But a competition about whose cake looks the most like a Disney character? Or which cake is the most functional? That's not what a cake is supposed to be. A cake doesn't need to spin or smoke or move in any way. It''s CAKE.

Please don't misunderstand me: I think the cake-sculpture people on these shows are amazingly talented and creative and I couldn't do what they do in a hundred years. But why CAKE? Why not take your amazing sculpting abilities and make things that aren't frosted?

I mean, if pressed, I get the whole Ace of Cakes thing some of the time. I get making grand cakes for grand occasions. Sure.

But a cake competition where how the cake tastes is barely a consideration just makes no sense to me at all. I don't want to have to plug in a cake. You know?

[for some reason I seem unable to find photographic evidence of a mechanical or plug-in cake;
it's as if they KNOW and are embarrassed...]


The first time I discovered this world of competitive mechanical cake-making existed, I stared squinting at the screen for quite a while. "I DON'T GET THIS AT ALL" I announced probably 700 times.

And then we met the judges. And that's when my bafflement shifted to full-on WHAT IS HAPPENING ON THE TELEVISION? mode.

Because while these poor, exhausted, stressed-out competitors (are they bakers? pastry chefs? artists? sculptors?) are up against the most nonsensical odds for a cash prize of $10,000...

...the judges are mean. Or at least, this one judge is mean.

Her name is Kerry Vincent. And it seems like it's her entire schtick to be stern and angry and condescending and judgey-judge, and that makes even less sense to me than the competition itself.

Lady. You may have tremendous credentials, but you are judging the depth of frosting on a SPONGEBOB SQUAREPANTS CAKE. I'm pretty sure this means you're allowed to show up at your job drunk and topless.

Stern is ridiculous.

And but back to my original original point.

Her hair. What is going on with her combed-down, sprayed-into-submission, headband-from-1987 hair? I mean, yeah: I recognize that her look has become her trademark -- she is the stern judge with the over-tight headband -- but that doesn't make her popular, or marketable, or appealing in any way. It makes her the scary-for-no-reason judge with no fashion sense, who has a weird job on a weird show.

Nope. I don't get it.

Do you?


  1. I don't get her hair, her schtick, or the entire show. I am also baffled by the fierce cupcake wars. Cupcakes are so cute. Why do so many angry, sleeve-tatooed women go into the professional making of them?

    If you really want to be entertained by cake, go here:

  2. I can't stand her, but I totally get the cake competition (hence the name...). While ultimately a baker should be concerned with the TASTE of their cake, working with sugar is an art in itself and can totally suck you in with wanting to know the ins and outs and to create all the beautiful things others are coming up with. It's addictive. I used to do cakes but finally I realized it wasn't fun anymore because I was too stressed out about perfection (that I'm sure no one else could see).

  3. Kerry is a very beautiful, knowledgable woman! There is a story behind her headbands and you should research your subject before writing hateful hurtful things. She plays a part on TV... it is her job. She is a warm loving person who just happens to be talented enough to provide constructive criticism to contestants. Do not try to make yourself appear wonderful by trodding upon other's feelings. Shame on you!

• DATA:
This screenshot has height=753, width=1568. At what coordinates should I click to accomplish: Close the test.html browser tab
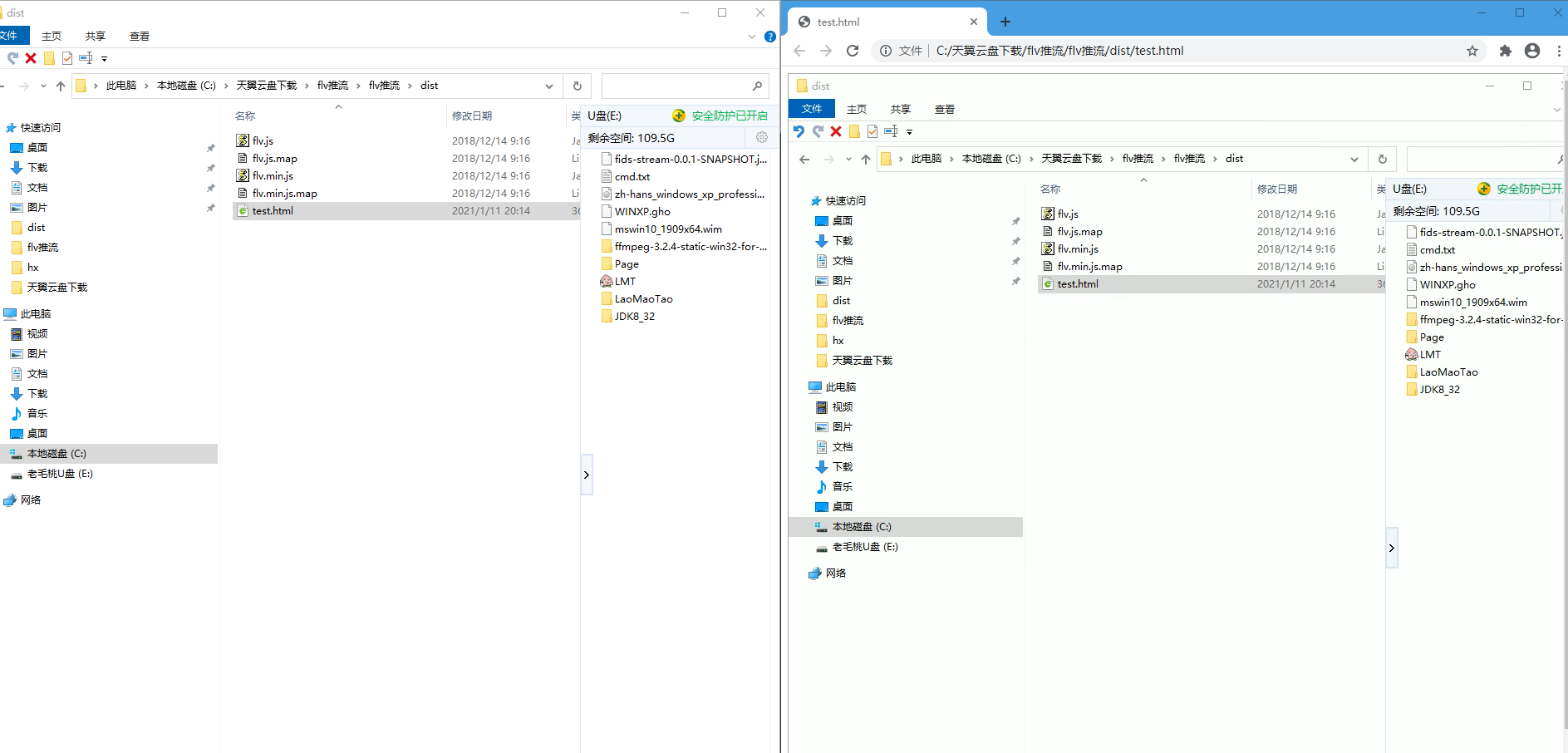pos(974,22)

• AIM:
Reproduce the part of the cake-show text between "I mean, if pressed, I" and "THE TELEVISION? mode.", inclusive, with "bafflement" changed to "confusion".

• ANSWER FOR THE TASK:
I mean, if pressed, I get the whole Ace of Cakes thing some of the time. I get making grand cakes for grand occasions. Sure.

But a cake competition where how the cake tastes is barely a consideration just makes no sense to me at all. I don't want to have to plug in a cake. You know?

[for some reason I seem unable to find photographic evidence of a mechanical or plug-in cake;
it's as if they KNOW and are embarrassed...]


The first time I discovered this world of competitive mechanical cake-making existed, I stared squinting at the screen for quite a while. "I DON'T GET THIS AT ALL" I announced probably 700 times.

And then we met the judges. And that's when my confusion shifted to full-on WHAT IS HAPPENING ON THE TELEVISION? mode.